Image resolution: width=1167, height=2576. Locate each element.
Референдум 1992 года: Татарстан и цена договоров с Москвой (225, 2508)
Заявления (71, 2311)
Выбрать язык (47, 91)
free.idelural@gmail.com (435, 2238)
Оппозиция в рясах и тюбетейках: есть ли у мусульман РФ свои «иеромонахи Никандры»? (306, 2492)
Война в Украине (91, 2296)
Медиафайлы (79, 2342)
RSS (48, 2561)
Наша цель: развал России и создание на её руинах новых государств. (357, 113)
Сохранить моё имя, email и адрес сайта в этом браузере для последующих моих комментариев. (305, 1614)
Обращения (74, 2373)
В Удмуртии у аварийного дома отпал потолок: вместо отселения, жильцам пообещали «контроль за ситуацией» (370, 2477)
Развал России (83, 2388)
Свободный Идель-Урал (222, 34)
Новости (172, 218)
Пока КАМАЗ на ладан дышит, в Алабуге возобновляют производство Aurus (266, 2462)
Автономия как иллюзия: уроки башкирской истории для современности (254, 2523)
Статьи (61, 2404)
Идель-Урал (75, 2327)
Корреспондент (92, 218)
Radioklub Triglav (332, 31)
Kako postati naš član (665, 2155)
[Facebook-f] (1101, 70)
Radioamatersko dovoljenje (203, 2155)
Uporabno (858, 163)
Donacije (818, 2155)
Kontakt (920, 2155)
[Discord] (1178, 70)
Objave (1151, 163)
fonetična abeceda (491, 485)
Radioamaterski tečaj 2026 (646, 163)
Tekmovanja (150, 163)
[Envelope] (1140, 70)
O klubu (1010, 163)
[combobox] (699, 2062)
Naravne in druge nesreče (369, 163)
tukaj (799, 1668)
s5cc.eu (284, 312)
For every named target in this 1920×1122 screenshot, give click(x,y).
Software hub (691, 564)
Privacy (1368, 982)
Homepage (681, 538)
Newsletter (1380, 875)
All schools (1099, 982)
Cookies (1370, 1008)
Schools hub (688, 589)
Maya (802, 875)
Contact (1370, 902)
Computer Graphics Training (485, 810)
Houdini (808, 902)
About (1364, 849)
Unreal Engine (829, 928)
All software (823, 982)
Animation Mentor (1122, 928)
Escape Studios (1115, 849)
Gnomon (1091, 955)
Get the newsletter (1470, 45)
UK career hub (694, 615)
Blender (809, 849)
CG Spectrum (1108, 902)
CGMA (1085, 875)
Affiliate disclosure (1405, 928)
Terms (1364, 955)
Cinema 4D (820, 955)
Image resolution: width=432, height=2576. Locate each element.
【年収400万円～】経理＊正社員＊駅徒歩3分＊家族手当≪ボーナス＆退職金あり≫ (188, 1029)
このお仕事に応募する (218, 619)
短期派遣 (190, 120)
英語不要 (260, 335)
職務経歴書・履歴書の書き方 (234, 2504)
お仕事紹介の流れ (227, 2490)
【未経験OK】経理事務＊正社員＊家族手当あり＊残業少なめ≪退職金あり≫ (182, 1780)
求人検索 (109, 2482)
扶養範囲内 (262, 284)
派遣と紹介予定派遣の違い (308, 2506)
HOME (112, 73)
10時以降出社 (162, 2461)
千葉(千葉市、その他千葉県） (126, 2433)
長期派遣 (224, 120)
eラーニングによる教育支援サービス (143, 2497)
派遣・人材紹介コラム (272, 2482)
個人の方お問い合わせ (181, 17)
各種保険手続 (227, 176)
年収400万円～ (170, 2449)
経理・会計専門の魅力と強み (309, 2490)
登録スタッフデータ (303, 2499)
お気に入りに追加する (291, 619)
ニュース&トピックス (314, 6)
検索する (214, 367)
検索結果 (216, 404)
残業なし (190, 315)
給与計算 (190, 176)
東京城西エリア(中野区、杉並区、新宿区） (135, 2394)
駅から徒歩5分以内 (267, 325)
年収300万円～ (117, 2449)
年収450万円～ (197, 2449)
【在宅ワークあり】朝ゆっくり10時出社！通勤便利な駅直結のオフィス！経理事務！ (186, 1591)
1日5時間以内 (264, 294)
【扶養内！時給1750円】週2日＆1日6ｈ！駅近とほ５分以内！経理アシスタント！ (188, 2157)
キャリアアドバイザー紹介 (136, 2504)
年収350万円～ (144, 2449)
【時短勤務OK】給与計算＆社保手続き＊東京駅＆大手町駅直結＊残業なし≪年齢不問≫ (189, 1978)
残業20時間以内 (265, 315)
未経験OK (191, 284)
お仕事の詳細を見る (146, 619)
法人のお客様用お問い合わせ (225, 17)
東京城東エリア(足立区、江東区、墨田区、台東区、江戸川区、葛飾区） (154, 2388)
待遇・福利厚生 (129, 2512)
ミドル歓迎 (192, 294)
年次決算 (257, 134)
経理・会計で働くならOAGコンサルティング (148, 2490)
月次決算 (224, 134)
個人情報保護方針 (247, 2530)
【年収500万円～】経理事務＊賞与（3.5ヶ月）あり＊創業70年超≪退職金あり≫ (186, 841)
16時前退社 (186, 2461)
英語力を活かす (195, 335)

Brief » Would you please return all lines of the data that include the word "残業なし"?

Solution for this problem »
残業なし (190, 315)
【時短勤務OK】給与計算＆社保手続き＊東京駅＆大手町駅直結＊残業なし≪年齢不問≫ (189, 1978)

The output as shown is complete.